» REQUIREMENTS:
Rewrite all of the records below, requests included, and shift every number in the coordinate answers up by 39. Leave the pictures out.

====================

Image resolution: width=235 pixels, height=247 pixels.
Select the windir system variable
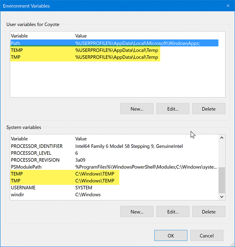114,195
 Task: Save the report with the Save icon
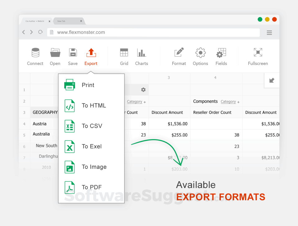pos(73,56)
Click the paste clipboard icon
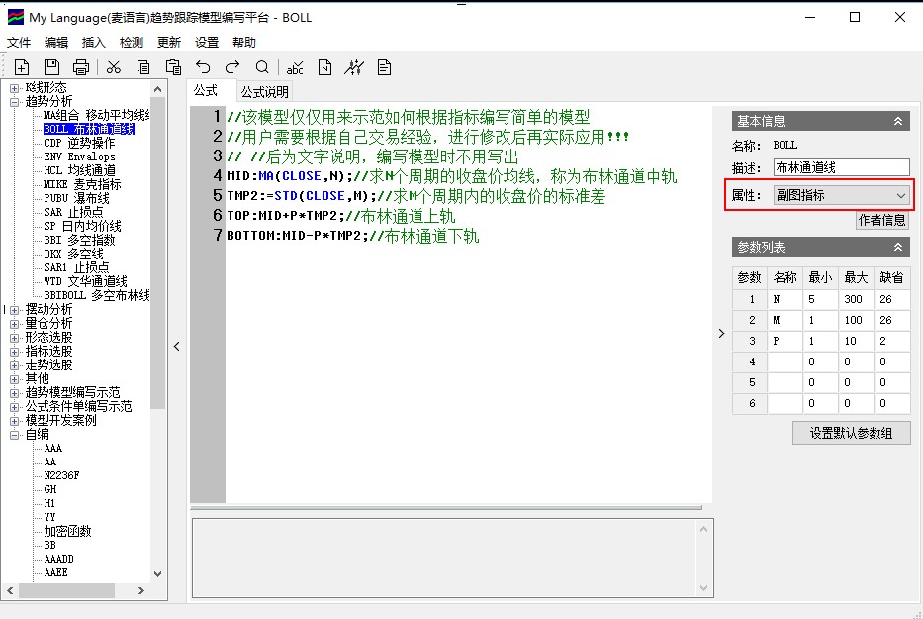Image resolution: width=923 pixels, height=619 pixels. click(x=173, y=67)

====================

» EXPECTED OUTPUT:
Image resolution: width=235 pixels, height=247 pixels.
Select the windir system variable
153,234
 Task: Save the report with the Save icon
pos(112,95)
Click the paste clipboard icon
Image resolution: width=962 pixels, height=658 pixels. click(x=212, y=106)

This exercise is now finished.